One of the most difficult things in the world is to know who you really are. I’ve spent half my life now getting to know who my Self is: the good, the bad, and the ugly. For over two decades I’ve followed the Greek maxim inscribed at the Temple of Delphi: “Know thyself.” And I think I do. I think I’m a salmon.
Salmon can journey hundreds, even thousands of miles to return to their source. They can leap waterfalls that are two miles high. This is absurd. Preposterous. Impossible. Except that it isn’t. These fish are driven by an internal motivator and guided by an inner compass. They know when they must go, and go they do.
The journey to the Self is a lot like the salmon’s upstream odyssey to spawn. You have to travel great distances, face tremendous resistance, have enormous endurance. You’re heading back to your source, to the place that will foster new life. Sometimes you’re not sure if you’ll survive the journey. Sometimes it gets to be just too much: too much work, too much pain. But something inside urges you on to the place where life begins anew. You’re headed home.
Usually, people begin the journey home when Big Things happen: when loss or illness hits and they start to question everything. Or sometimes a lingering depression or vague anxiety keeps poking them until they finally have enough, finally plop down and say, “What the hell?” Mid-life is a most provocative Big Thing; it’s the cosmic pop quiz for which you are woefully unprepared. Who are you? What’s the meaning of your life? What do you want? Are you happy? Why or why not? Explain. Leaving those questions blank will not garner good things.
Only the most courageous take up the effort to discover who they are, why they’re here and what it’s all about. Indeed, so many things make knowing and being our real selves an upstream battle. Childhood traumas and parental expectations can set up patterns and beliefs around the need to please, to be quiet, to be a man, to achieve … in short, to be someone you’re not. Our culture, the waters in which we swim, eschews “knowing thyself,” lauding the superficial pursuits of money, power, fame, consumption, and coolness. Our own internal fears of being judged, ridiculed, disliked, abandoned, or rejected can strand us, leaving us flopping on the shores of pretense.
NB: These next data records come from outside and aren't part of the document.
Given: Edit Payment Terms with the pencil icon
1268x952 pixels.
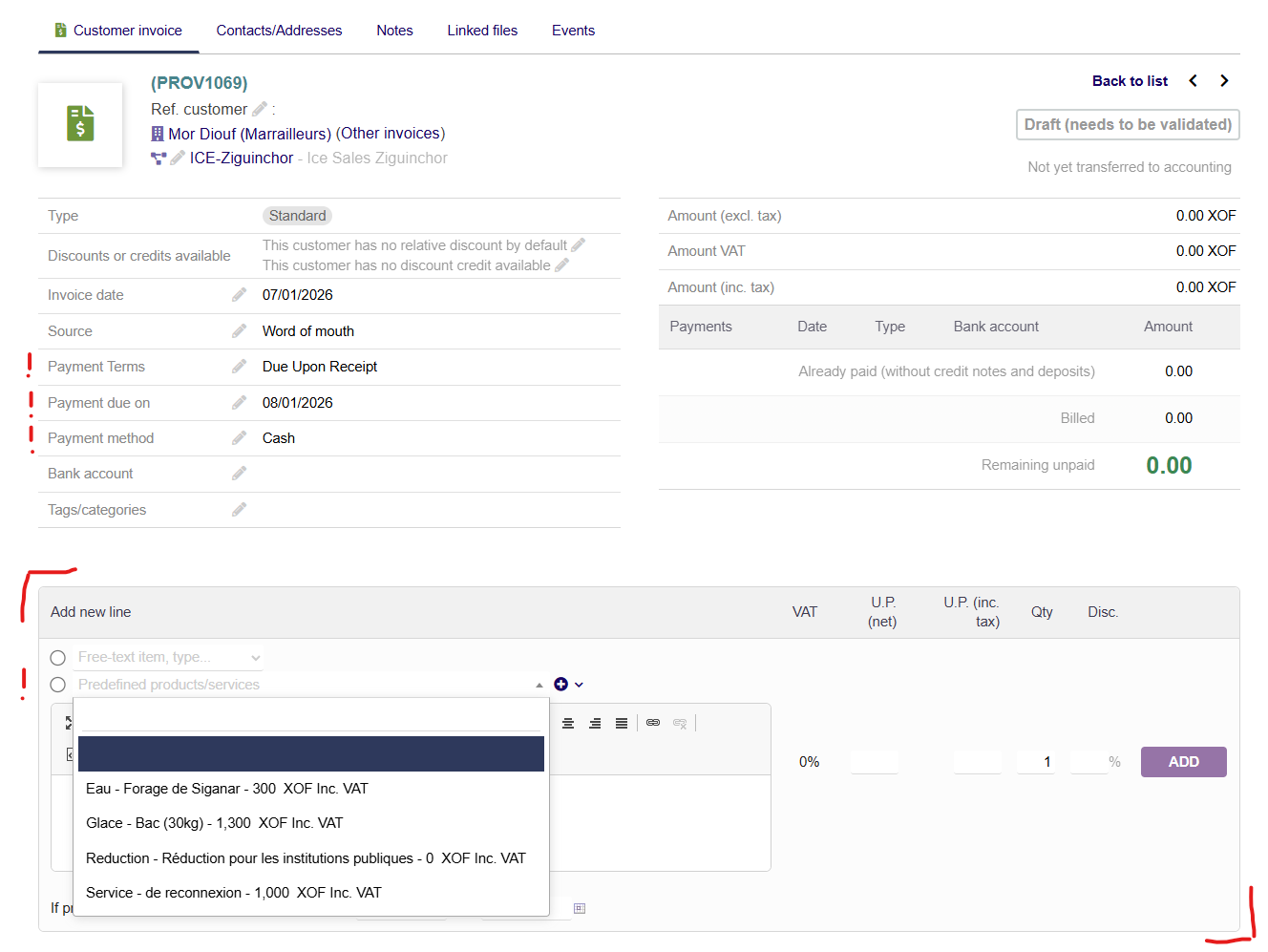Looking at the screenshot, I should 239,367.
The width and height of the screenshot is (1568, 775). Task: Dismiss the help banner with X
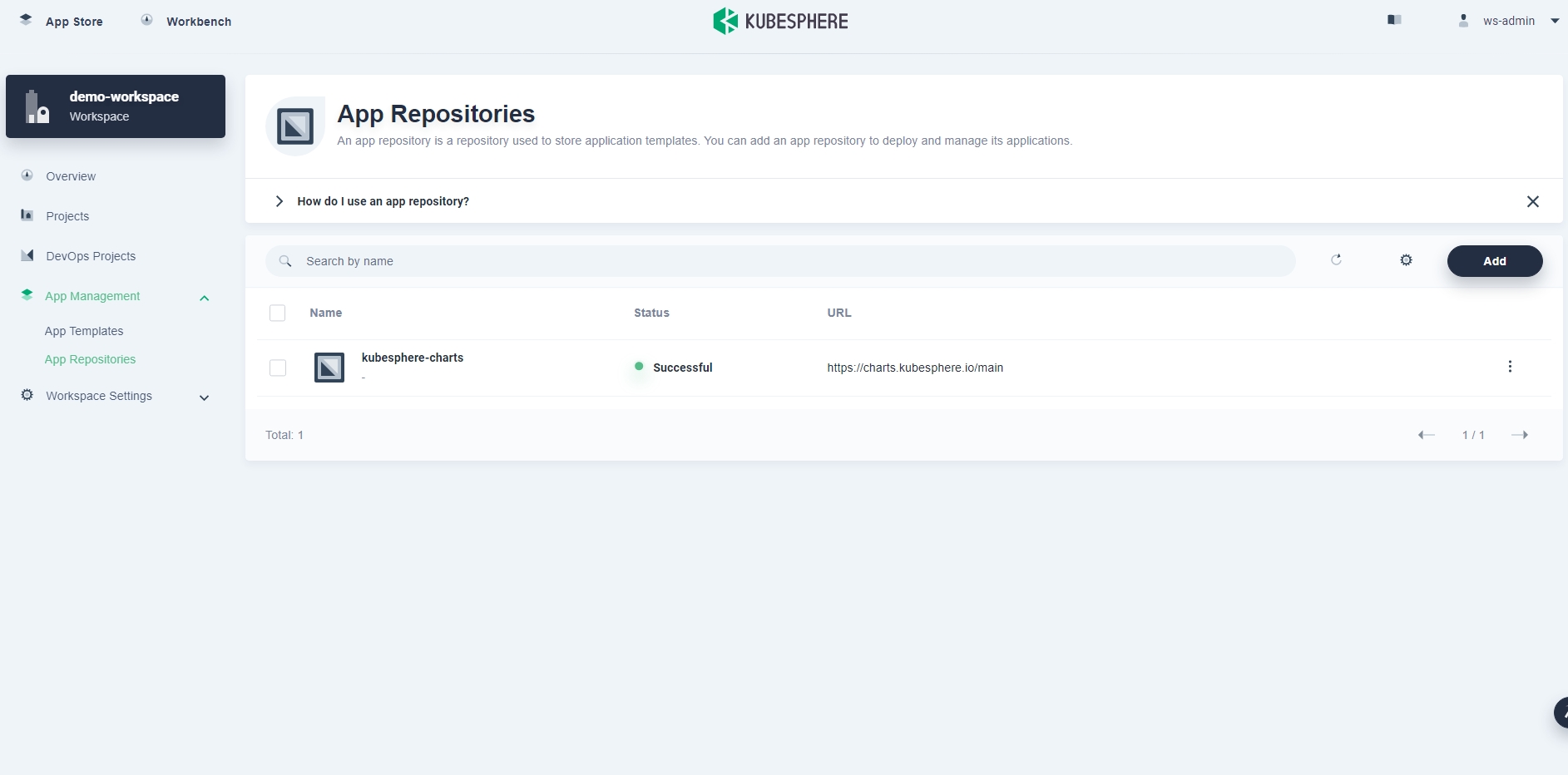1532,201
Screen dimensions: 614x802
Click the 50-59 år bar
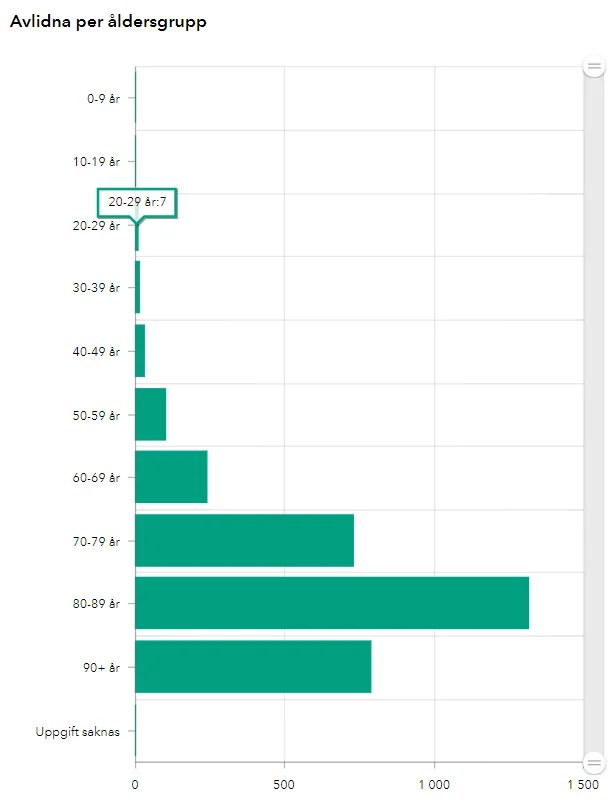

But for those who persevere, magic awaits. There’s a reason salmon swim upstream—a very good reason. That special spot is where new life begins. It’s the place you discover your roots, your purpose and your essence. If you don’t make this trek, you are in danger of living what poet David Whyte calls, “…a life that anyone could live, or living someone else’s life that you’ve mistaken as your own.” Your true self, your god-self, will not come alive or bless this world with it’s uniqueness unless you make this journey and bring forth your true Self. As the Gospel of Thomas says, “If you bring forth what is within you, what you bring forth will save you.”
Swimming upstream, facing into our pain and suffering and resisting the inertia of living a common, outer-directed life, is how we reconnect with the voice of our soul. Our soul is our utterly unique and authentic essence. It is our inner compass and motivator. It contains our purpose and connects us with the Divine, the All-That-Is. What greater gift, what greater satisfaction, than to know your purpose and to live from that place, free from pretense and the pressures of external expectation?
I will admit, it’s been a long, 20+ year swim upstream for this salmon. I’ve tried to be a lot of things that I am not. I’ve attempted to fit prescribed molds in order to feel good and valid and successful. I’ve been slowed and lost in the shallow eddies of grief and depression, loneliness, inertia and fear. But despite the suffering and the exhaustion, it is hugely gratifying to find familiar, forgotten waters and to know who I am. At least, more days than not.
As you welcome the new year, let your resolution be this: to dare to swim against the tides of conformity to find your source, the place your soul dwells, and to know thyself.